Abbé Régis de Saint-Rémy, prêtre

Compétence, un jeu subtil d'harmonie

Etre fidèle à la fonction qui est attribuée importe à chacun. Il faut s'évertuer à donner le maximum de ses possibilités, à être le meilleur et le plus compétent dans son rôle. Pour cela, on aura soin d'ordonner son travail avec méthode, de savoir discipliner les imprévus, de refuser une tâche pour ne pas s'éparpiller...   


Il y a deux sortes de compétences : la première consiste simplement à choisir la personne adéquate. Si le boulanger peut faire le pain, le philosophe se limitera à la philosophie. Chaque fonction, en accord avec la compétence de chacun, doit être définie à l'avance pour mieux respecter le champ d'action d'autrui. L'intelligence, l'humilité, le recul vis-à-vis de soi-même permettent de mieux connaître ses propres limites et par là même, de rester généreux et disponible.   

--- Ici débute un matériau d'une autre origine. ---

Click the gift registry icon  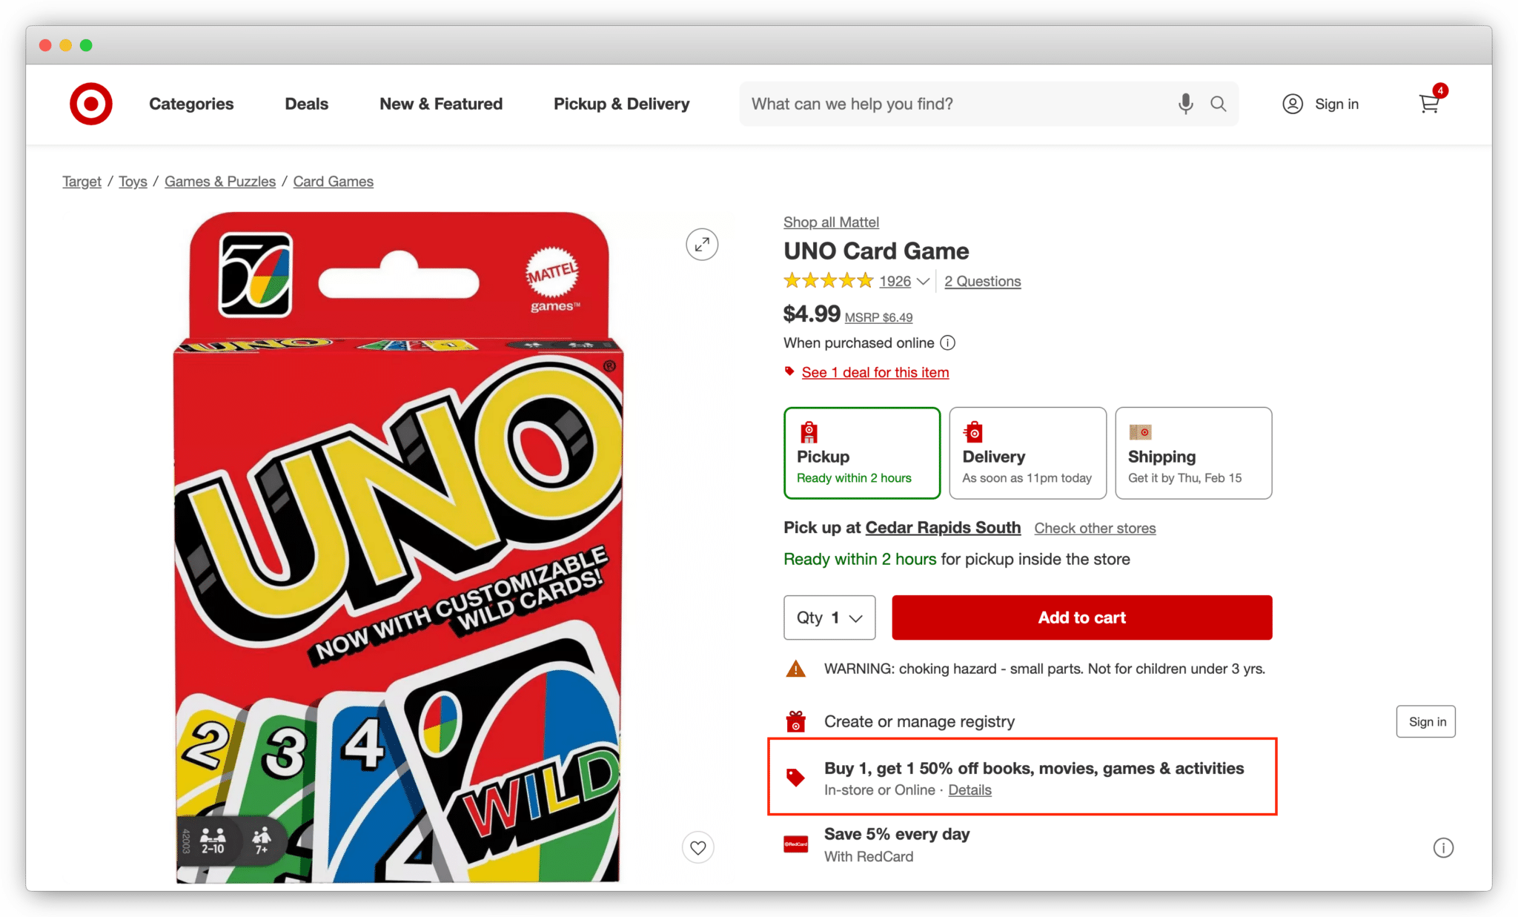pos(796,720)
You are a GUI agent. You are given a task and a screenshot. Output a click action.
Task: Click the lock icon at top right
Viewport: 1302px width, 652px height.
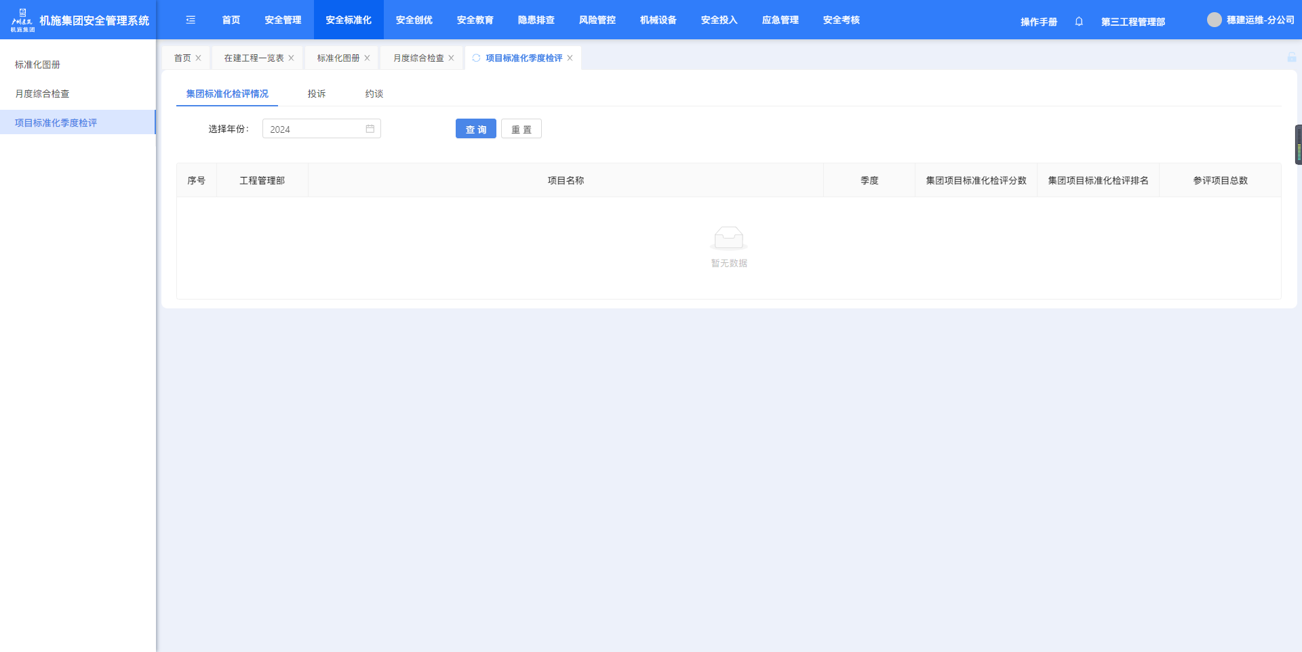point(1292,58)
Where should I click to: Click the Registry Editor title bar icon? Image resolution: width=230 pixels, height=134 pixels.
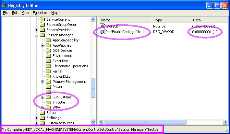coord(5,5)
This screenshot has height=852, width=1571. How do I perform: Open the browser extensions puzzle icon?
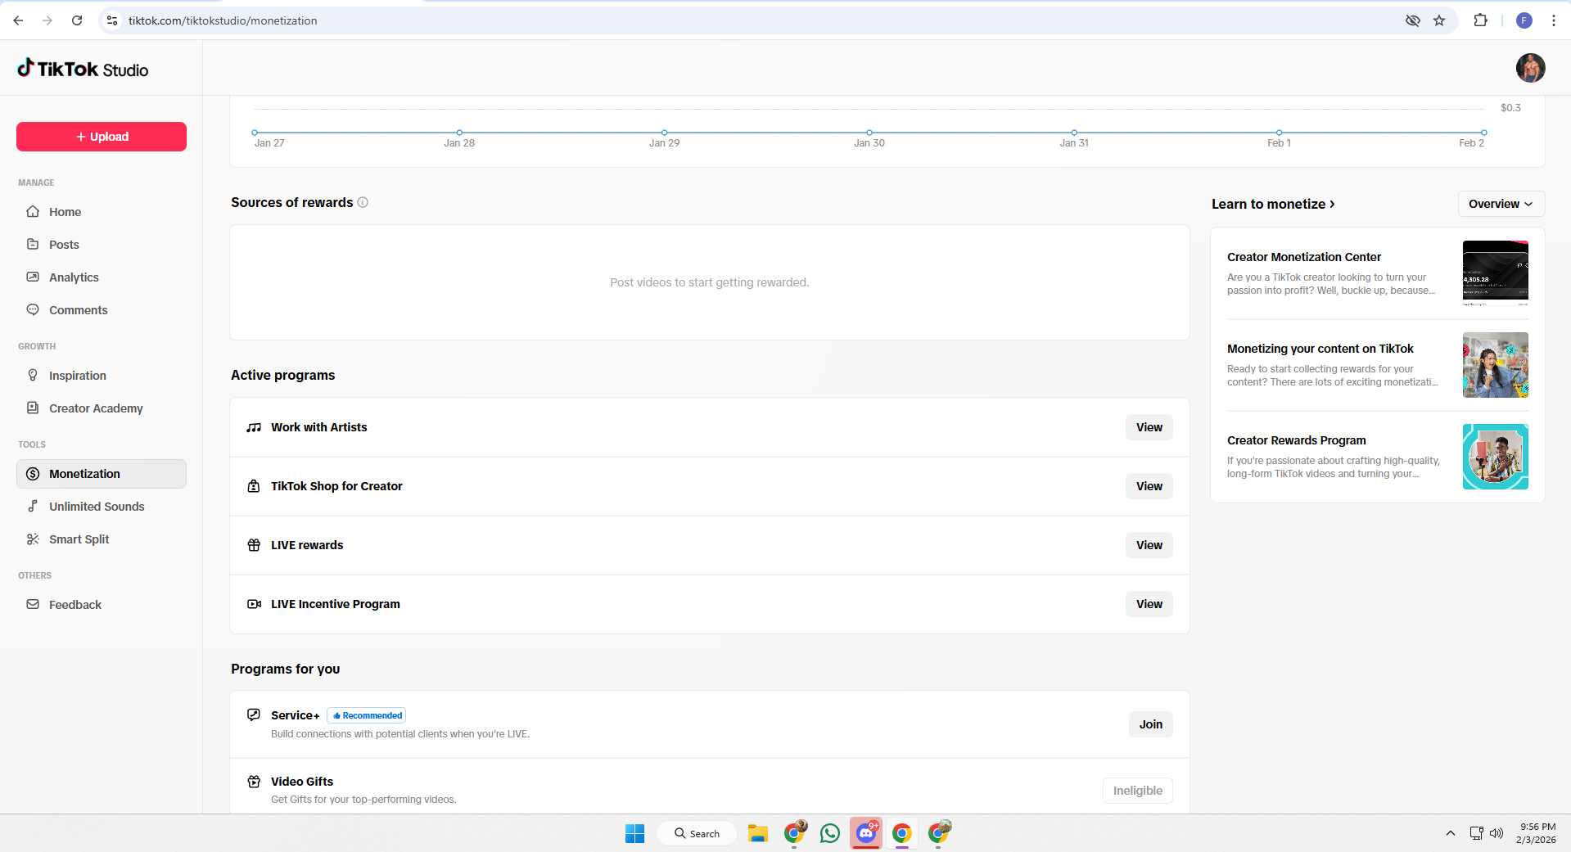click(1480, 20)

La seconde sorte de compétence, tout au contraire, n'a pas de limites : remplir ses engagements demande un investissement personnel dont le but est de développer un savoir-faire, favorisé par l'habitude "qui apprend le métier " et fortifié par l'expérience que l'on sait irremplaçable. Les paramètres de ce savoir-faire permettent de rentabiliser notre rôle dans une entreprise où il faut souvent composer avec les personnes et les circonstances. Comme dans tout acte volontaire, chacun est gardien, voire responsable, de sa propre compétence. Il faut de la patience et de la persévérance.   

Dans toute entreprise collective, les ressources humaines se doivent d'être réalistes, complémentaires et diversifiées pour assurer le maximum d'efficacité. Il faut donc déléguer. Les subordonnés peuvent être plus compétents que leurs supérieurs dans le domaine qui leur a été attribué, plus efficaces parce que plus proches de la réalité. Ils pourront ainsi y répondre de manière plus adéquate. S'adapter aux circonstances, rester attentif à l'environnement permettent la pleine application de principes partagés par tous.   

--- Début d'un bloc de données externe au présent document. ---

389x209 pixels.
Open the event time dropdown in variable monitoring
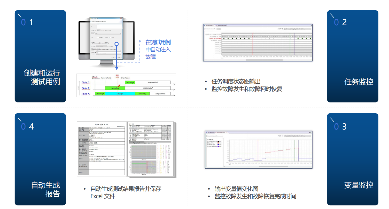(x=298, y=136)
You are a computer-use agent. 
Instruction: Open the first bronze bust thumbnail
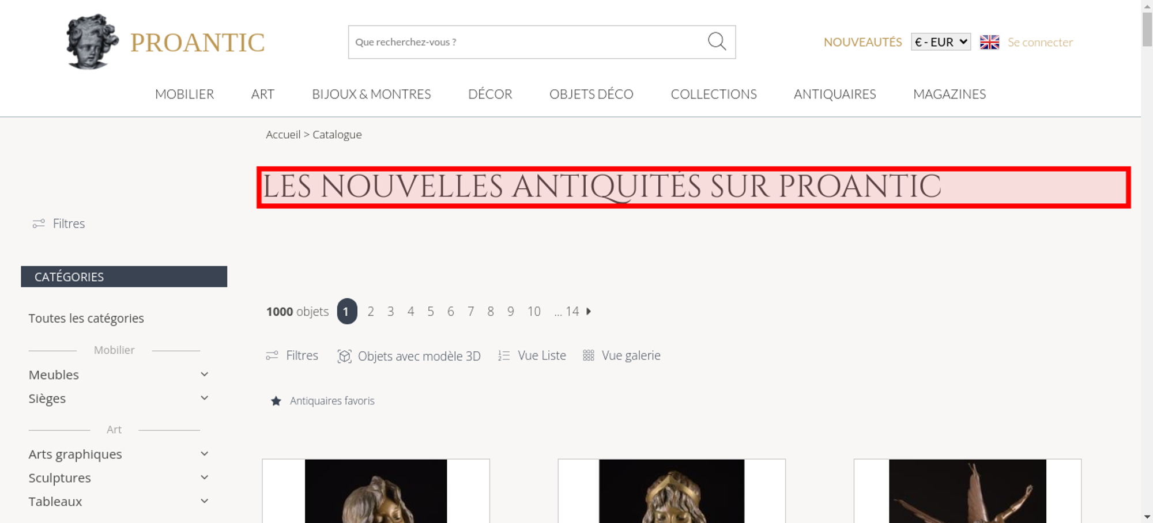(x=376, y=491)
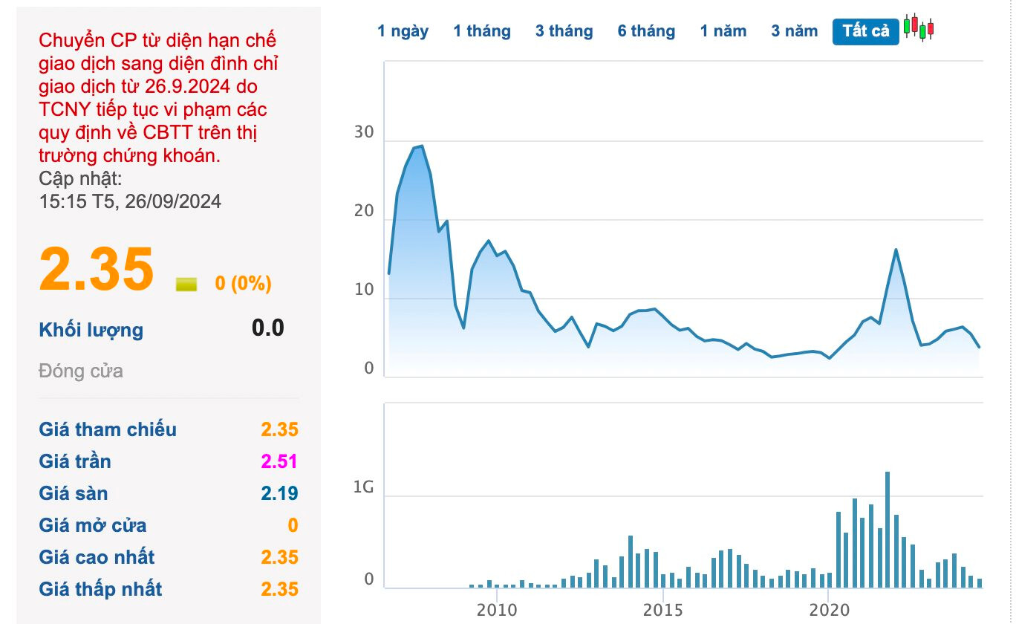Click the 'Giá sàn' value 2.19
Viewport: 1016px width, 624px height.
coord(279,493)
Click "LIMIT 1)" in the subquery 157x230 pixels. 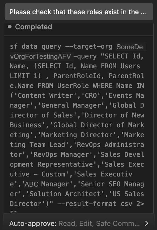25,76
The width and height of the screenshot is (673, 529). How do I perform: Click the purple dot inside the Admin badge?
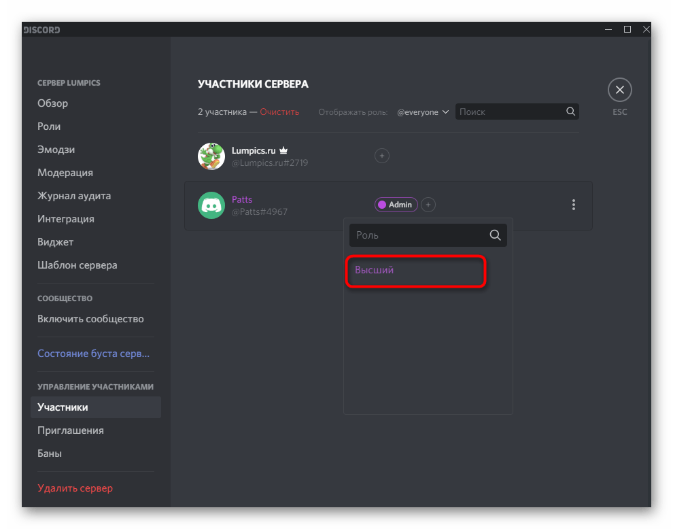pyautogui.click(x=381, y=204)
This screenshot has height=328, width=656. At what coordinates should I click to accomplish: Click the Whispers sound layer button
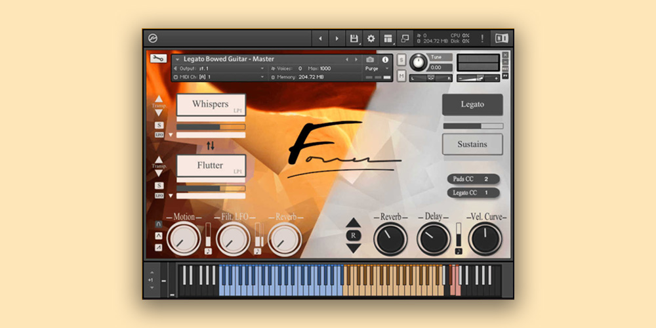211,104
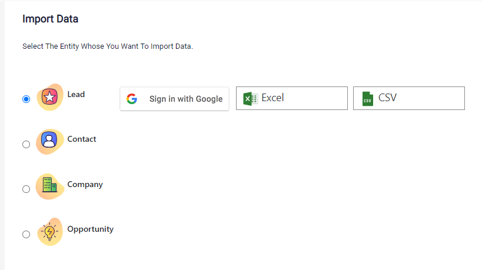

Notre monde cherche souvent à plaquer un idéal plutôt qu'à résoudre au fur et à mesure les problèmes qui se succèdent, ce " principe de délégation ", plus complet qu'un simple partage du pouvoir, repose sur la hiérarchie tout entière, et reste vraiment réaliste. Il limite, en outre, les défauts inhérents à la nature humaine : l'ambition, tout d'abord, qui cherche à gagner et à maintenir le pouvoir personnel qui doit rester avant tout au service du bien commun. Ensuite la jalousie, qui commence par comparer avant de diviser et finalement détruire, souvent de manière inconsciente, au lieu de respecter la nécessaire diversité des personnes et des choses.   

Ce "principe de délégation" semble essentiel pour que les philosophes lui aient donné un nom, celui de " principe de subsidiarité ". Il s'agit de reconnaître que " ce qui est subsidiaire est indispensable à ce qui est principal ", autrement dit que les subordonnés sont aussi importants que les responsables. Ce principe contractuel est trop souvent méconnu dans nos sociétés individualistes et égoïstes. Les apports techniques, certes efficaces mais limités, ont tendance à y remplacer les rapports humains, échanges indispensables de réciprocité entre ceux qui construisent le même édifice.   

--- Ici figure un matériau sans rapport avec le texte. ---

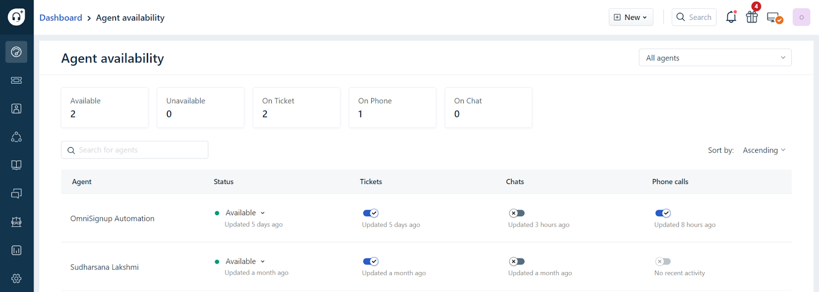
Task: Open the Ascending sort order dropdown
Action: [764, 150]
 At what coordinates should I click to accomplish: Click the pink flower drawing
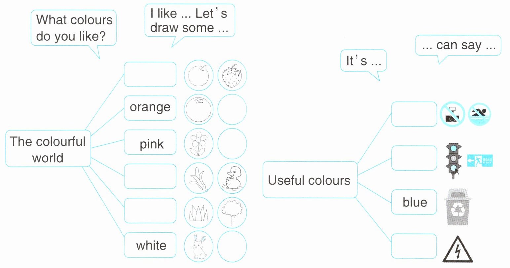(199, 144)
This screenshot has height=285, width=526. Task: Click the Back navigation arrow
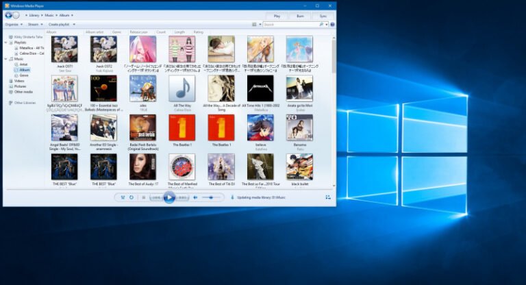click(8, 14)
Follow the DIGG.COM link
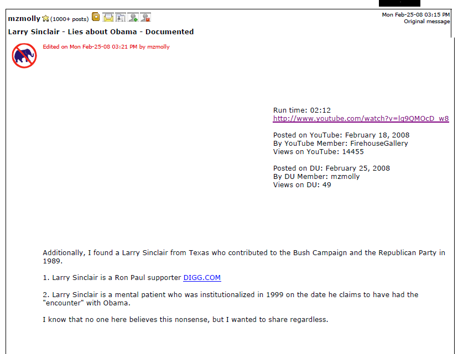Viewport: 458px width, 354px height. click(202, 278)
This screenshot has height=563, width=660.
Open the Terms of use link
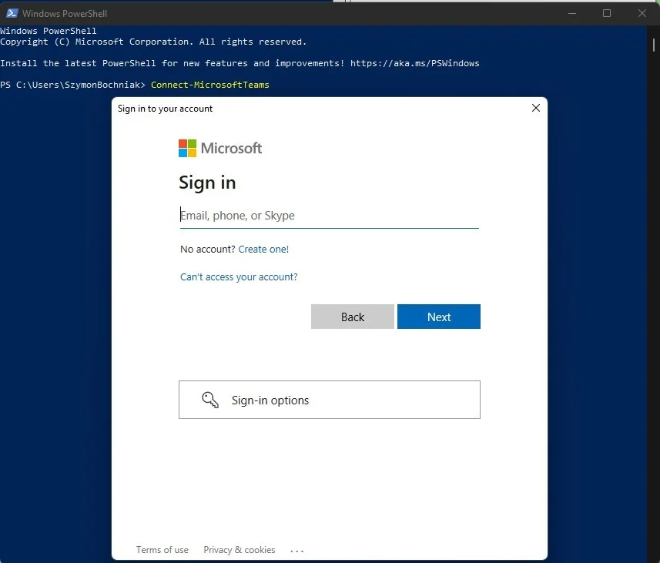click(162, 550)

C'est le bénévolat qui, actuellement, essaye d'appliquer le plus fidèlement ce principe de subsidiarité, car ceux qui le composent tendent tous vers un même idéal, le bien commun, celui qui ne nous appartient pas. Naturellement désintéressé, le bénévolat recherche l'efficacité, et donc, la compétence.   

Comparons chaque entreprise humaine à une mélodie. Elle requiert tout d'abord un compositeur, doué d'une vue d'ensemble et sachant attribuer à chacun sa partition. La mélodie, dans son exécution, est ensuite composée d'un chef d'orchestre dirigeant les instruments, ces derniers remplissant fidèlement leur tâche. Finalement, tous sont responsables des fausses notes, qui portent alors atteinte à l'harmonie de l'ensemble.